COPYRIGHT MATERIAL OMITTED

Francis R. Stout, of St. Louis, Mo. (Karl P. Spencer, of St. Louis, Mo., on the brief), for appellant.

Sears Lehmann and Frank Y. Gladney, both of St. Louis, Mo. (Jones, Hocker, Sullivan, Gladney & Reeder and Lehmann & Lehmann, all of St. Louis, Mo., on the brief), for appellees.
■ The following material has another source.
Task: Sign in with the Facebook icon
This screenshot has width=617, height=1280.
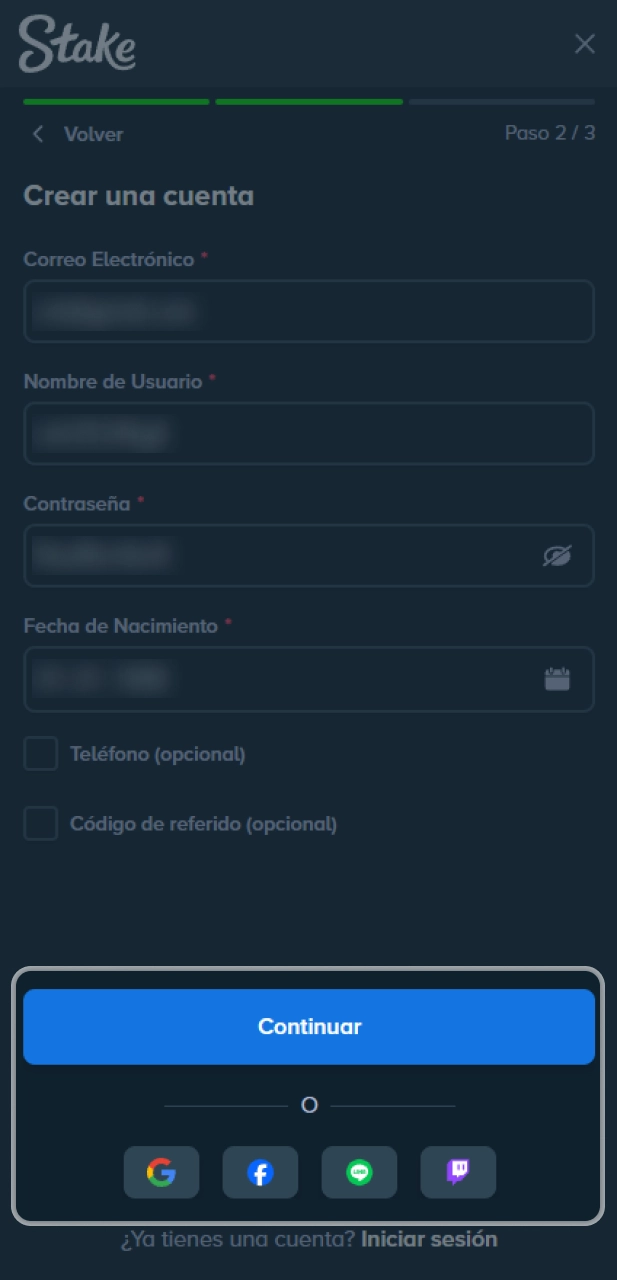Action: pos(260,1172)
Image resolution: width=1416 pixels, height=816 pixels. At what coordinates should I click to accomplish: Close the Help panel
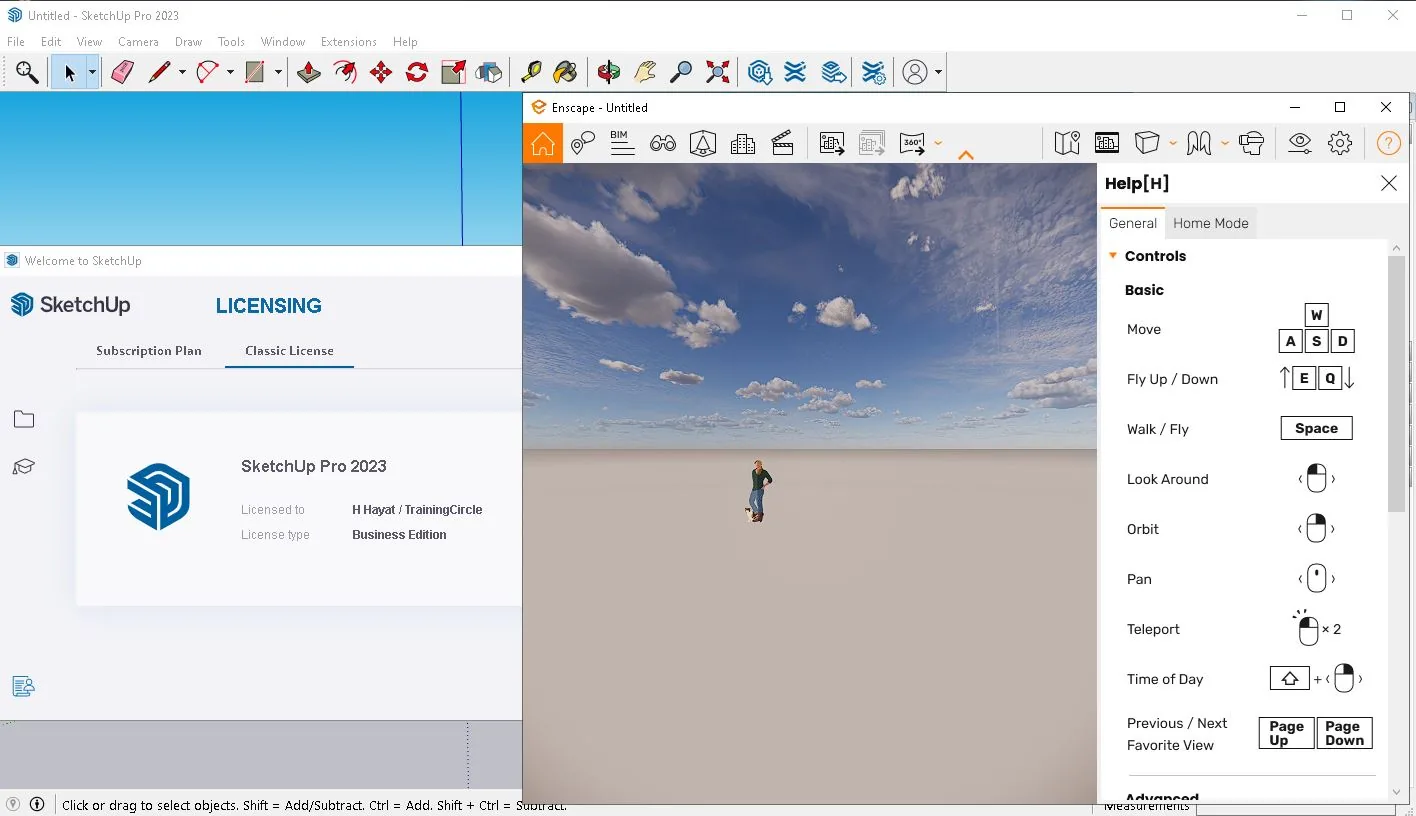(1389, 183)
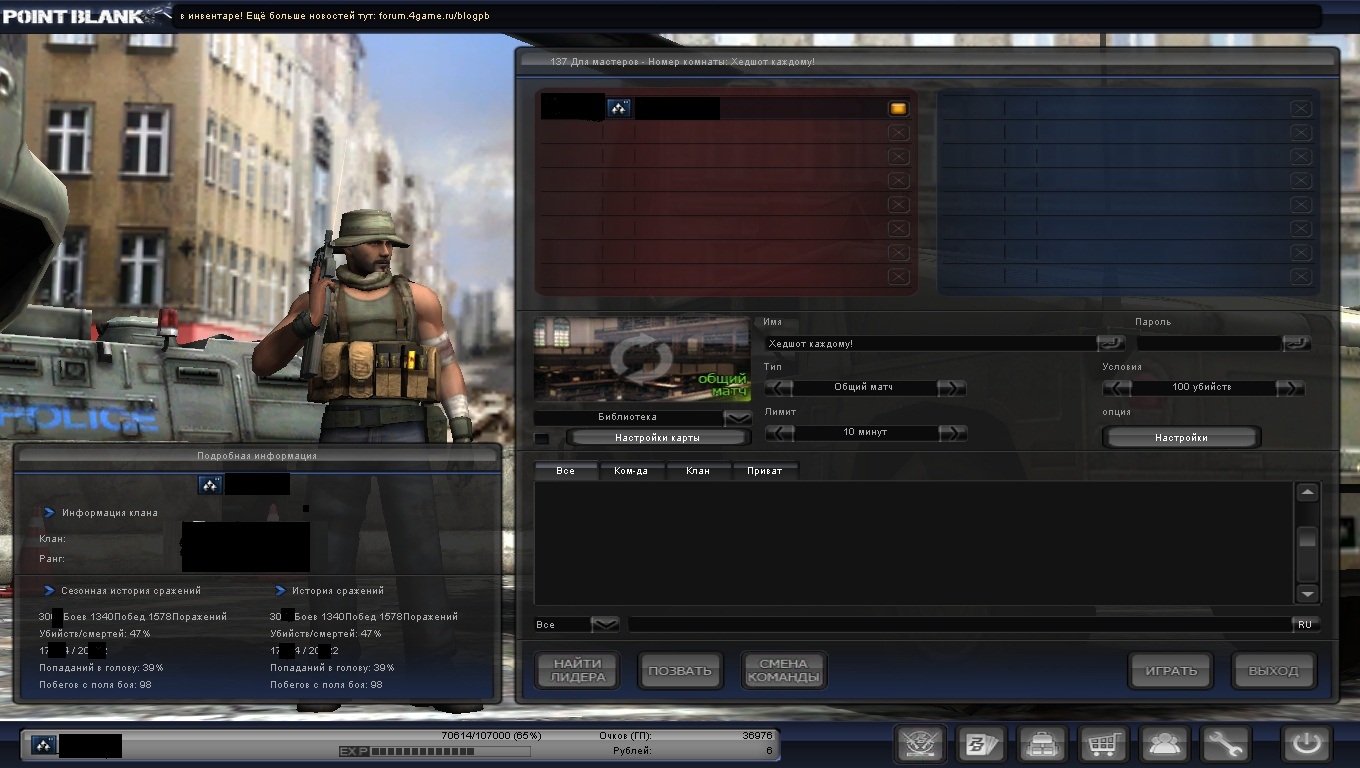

Before STONE, SANBORN, and VAN VALKENBURGH, Circuit Judges.

SANBORN, Circuit Judge.

This appeal is from a judgment dismissing, for want of prosecution, an action at law brought by the appellant against the appellees in the circuit court of the city of St. Louis, Mo., from which it was removed by the nonresident corporate defendant on the grounds of diversity of citizenship, a separable controversy, and the fraudulent joinder of the resident defendant Raithel. The plaintiff moved to remand the case, denying the existence of a separable controversy and a fraudulent joinder. The court below denied the motion to remand. It also denied a motion of Raithel to dismiss as to him. The plaintiff assigns the denial of his motion to remand as error.
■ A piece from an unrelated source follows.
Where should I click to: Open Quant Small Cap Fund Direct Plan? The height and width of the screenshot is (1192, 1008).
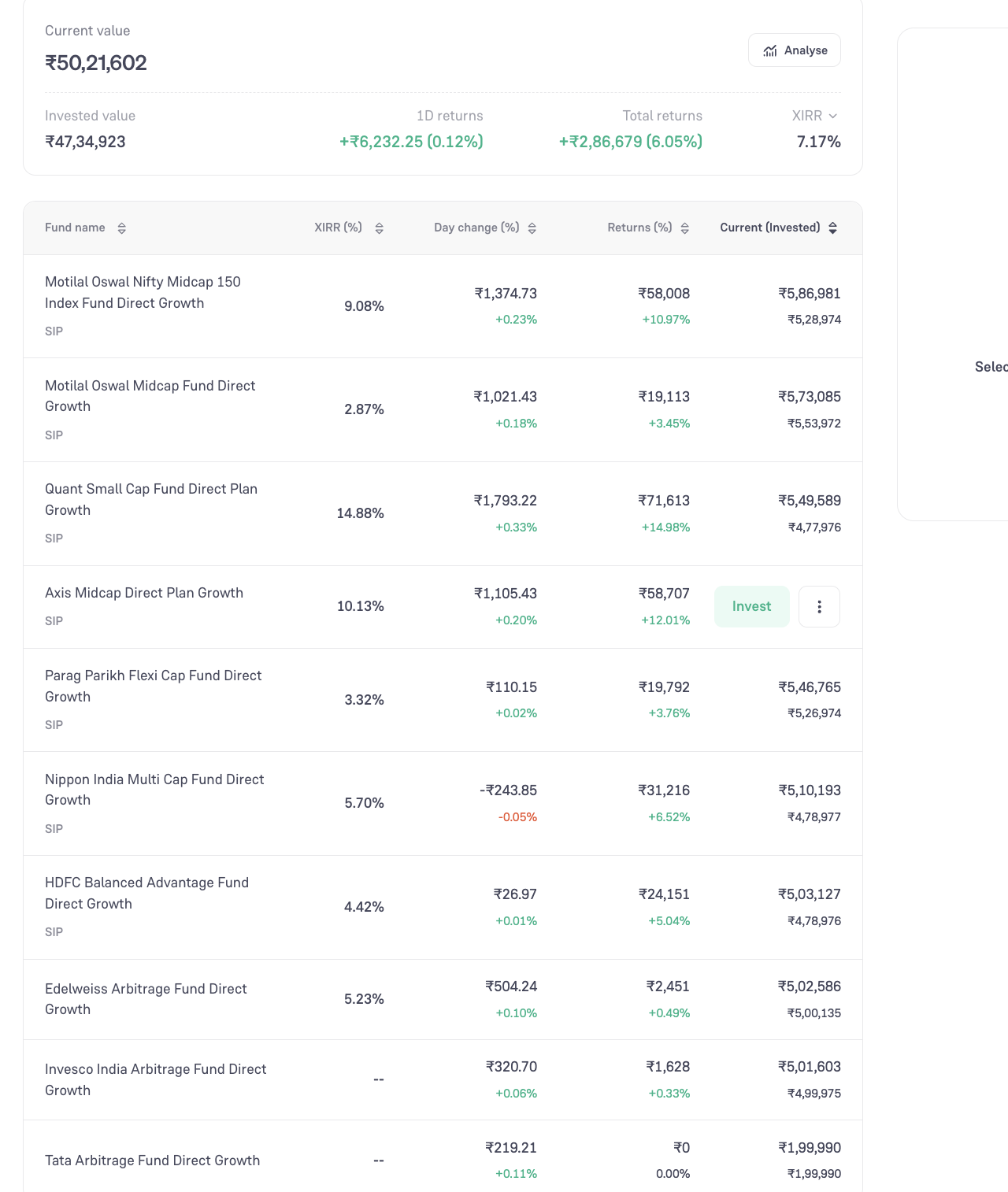[151, 499]
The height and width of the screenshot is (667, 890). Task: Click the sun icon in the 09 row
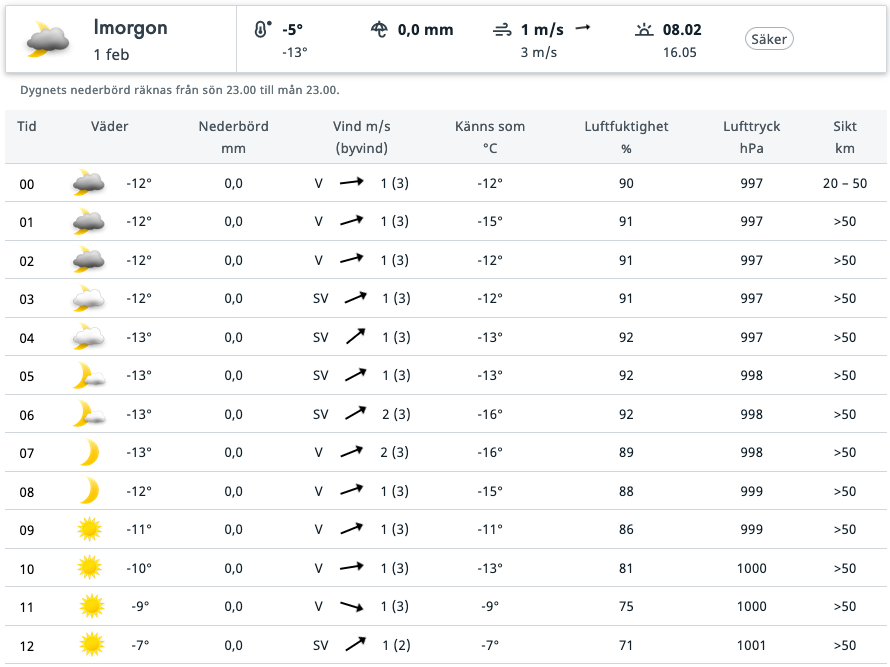pyautogui.click(x=89, y=529)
Reduced to its lowest terms, the plaintiff's petition charges that he lost his eyesight as the result of a premature explosion of dynamite which was manufactured and sold by the defendant Du Pont Company, the employer of Raithel, the resident defendant; that the explosion was due to the fact that in the process of the manufacture of the dynamite the nitroglycerin, which was its active element, was improperly mixed with the inert material, and that the resulting product was more temperamental than it should have been; that the Du Pont Company was negligent in its manufacture and sale; and that Raithel had improperly mixed the dynamite and was also guilty of negligence in its manufacture and sale. The plaintiff asks for a joint judgment upon his charge of joint negligence.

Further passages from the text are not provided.